*EXERCISE PROMPT*
Take the lines from the one containing "At what coordinates should I click to accomplish: Lock" through the final line below and restate them exactly. Omit the pictures.

*TASK INPUT*
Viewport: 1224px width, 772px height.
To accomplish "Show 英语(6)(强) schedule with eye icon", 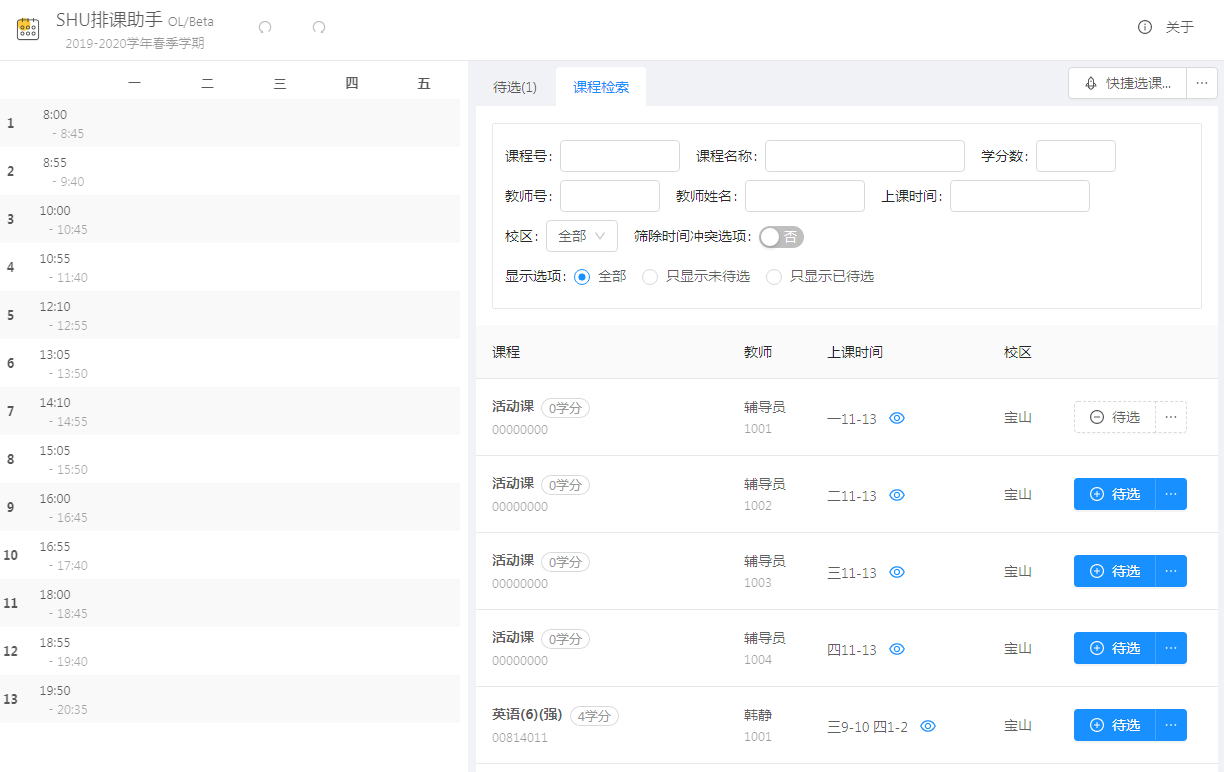I will tap(928, 726).
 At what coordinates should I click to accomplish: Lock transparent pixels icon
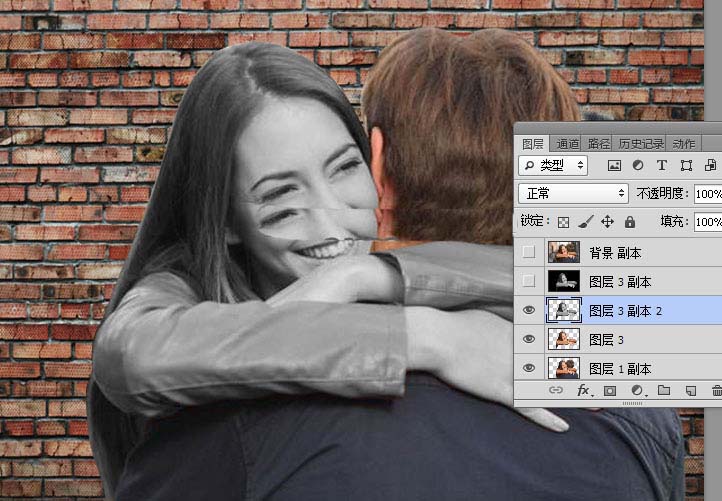click(563, 223)
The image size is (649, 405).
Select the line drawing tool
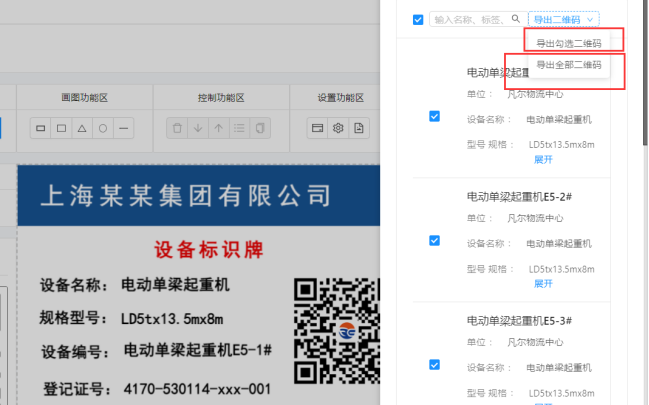click(x=123, y=129)
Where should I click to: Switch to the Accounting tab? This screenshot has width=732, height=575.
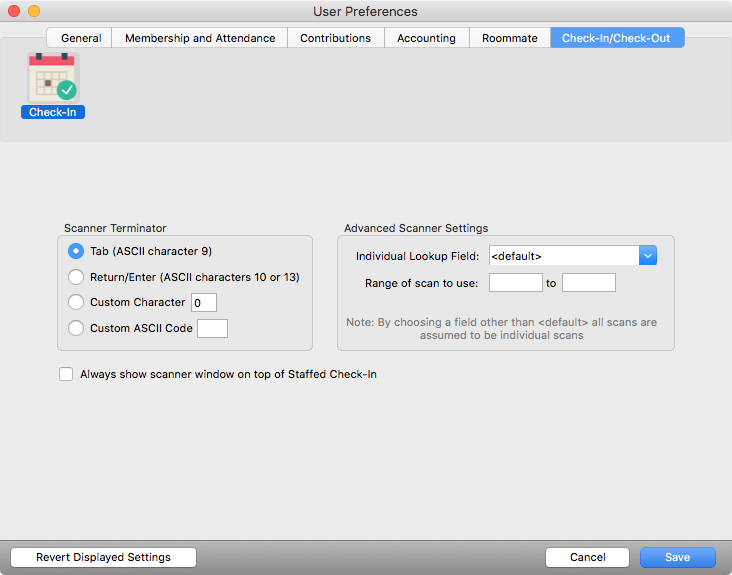pos(426,38)
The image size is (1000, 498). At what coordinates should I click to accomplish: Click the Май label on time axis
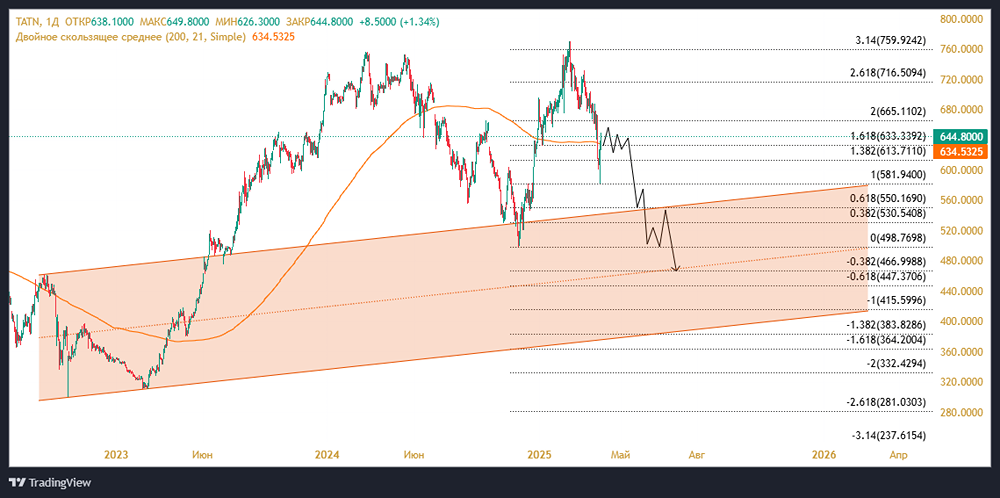click(621, 454)
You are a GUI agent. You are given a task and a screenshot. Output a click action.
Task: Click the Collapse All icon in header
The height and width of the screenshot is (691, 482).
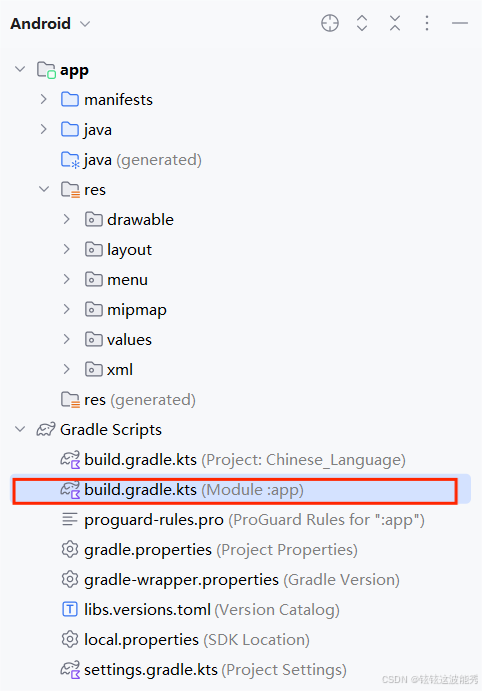[395, 23]
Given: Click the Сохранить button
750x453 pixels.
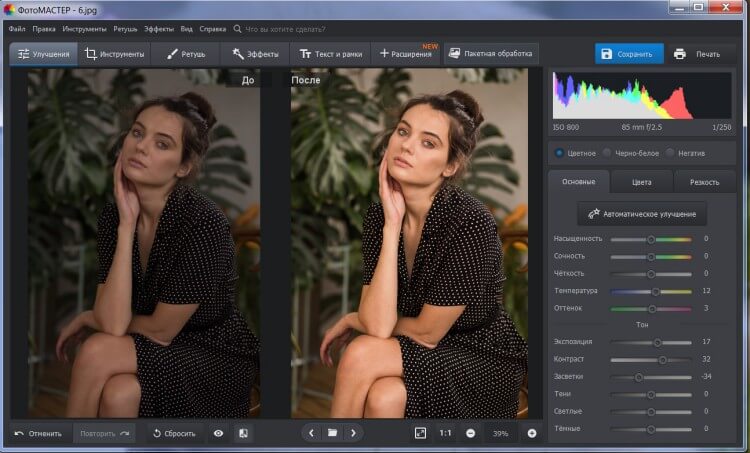Looking at the screenshot, I should pyautogui.click(x=628, y=54).
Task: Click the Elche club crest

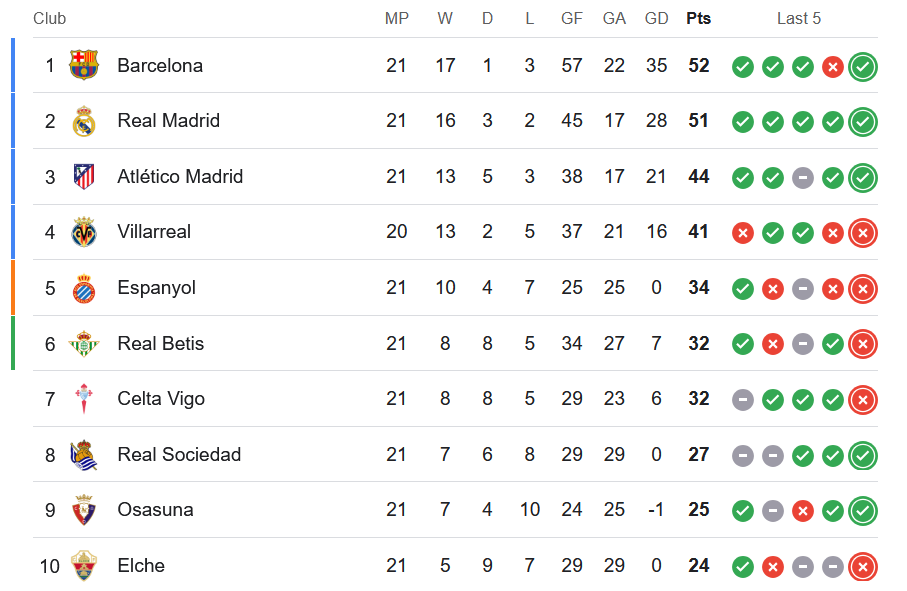Action: point(84,566)
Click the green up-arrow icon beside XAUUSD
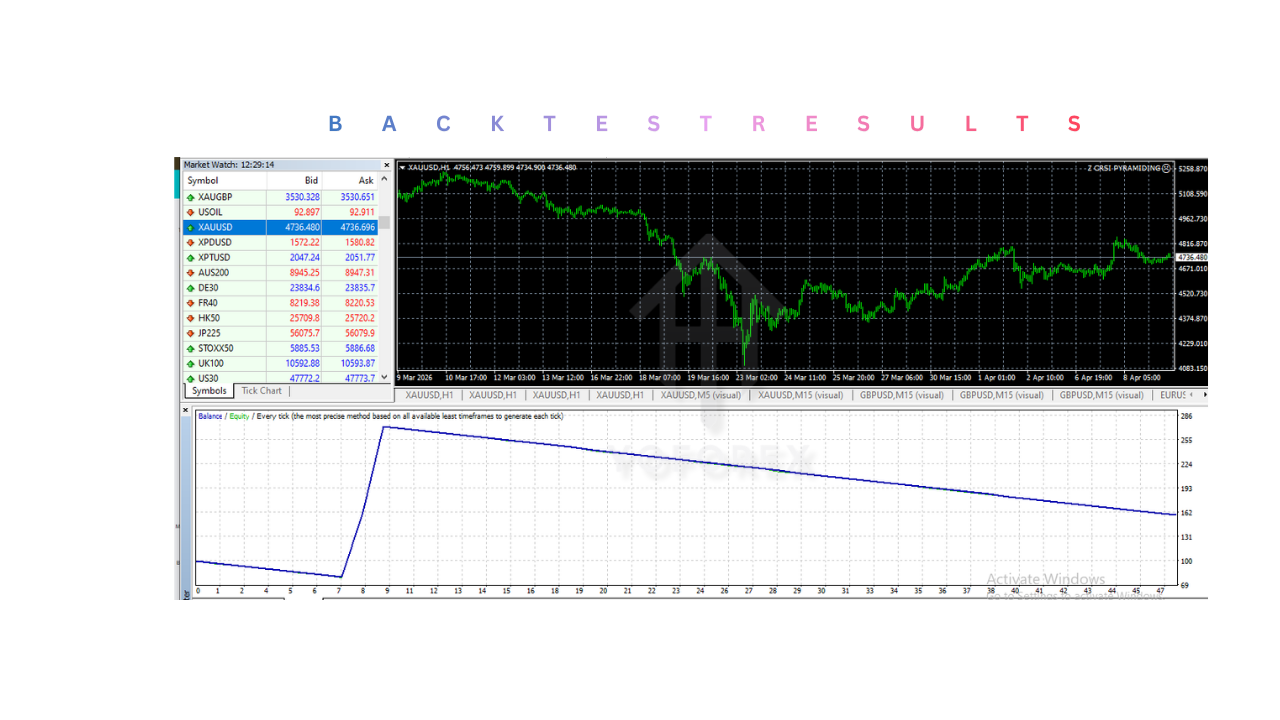Image resolution: width=1280 pixels, height=720 pixels. (x=190, y=227)
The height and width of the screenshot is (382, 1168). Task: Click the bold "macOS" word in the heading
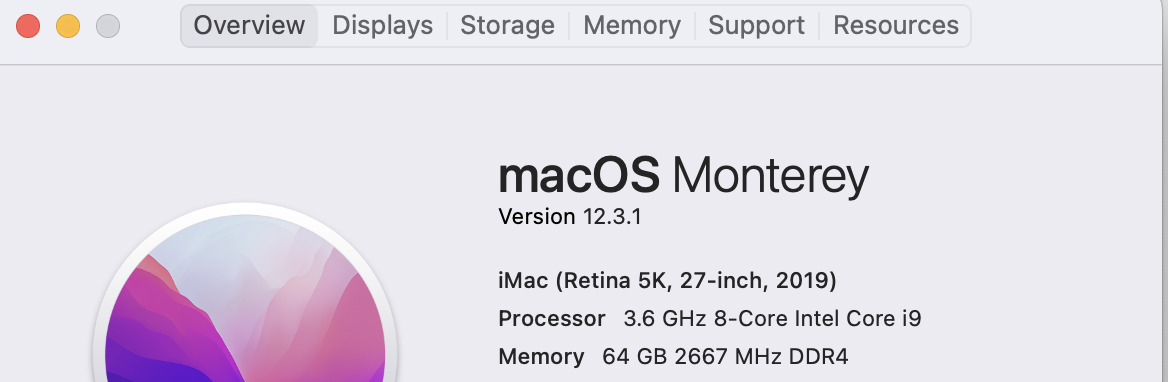pyautogui.click(x=579, y=176)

*COMPLETED TASK*
 At what coordinates should I click to accomplish: Lock transparent pixels icon
click(563, 223)
The image size is (649, 405).
Select the line drawing tool
click(x=123, y=129)
Where should I click to: Switch to the Accounting tab? This screenshot has width=732, height=575.
pos(426,38)
The image size is (1000, 498). At what coordinates should I click to accomplish: Click the Май label on time axis
click(621, 454)
You are a GUI agent. You are given a task and a screenshot. Output a click action.
Task: Click the Collapse All icon in header
The height and width of the screenshot is (691, 482).
[395, 23]
Given: Click the Сохранить button
750x453 pixels.
Looking at the screenshot, I should pyautogui.click(x=628, y=54).
Task: Click the Elche club crest

Action: point(84,566)
Click the green up-arrow icon beside XAUUSD
Image resolution: width=1280 pixels, height=720 pixels. (x=190, y=227)
The height and width of the screenshot is (382, 1168). Task: Click the bold "macOS" word in the heading
pyautogui.click(x=579, y=176)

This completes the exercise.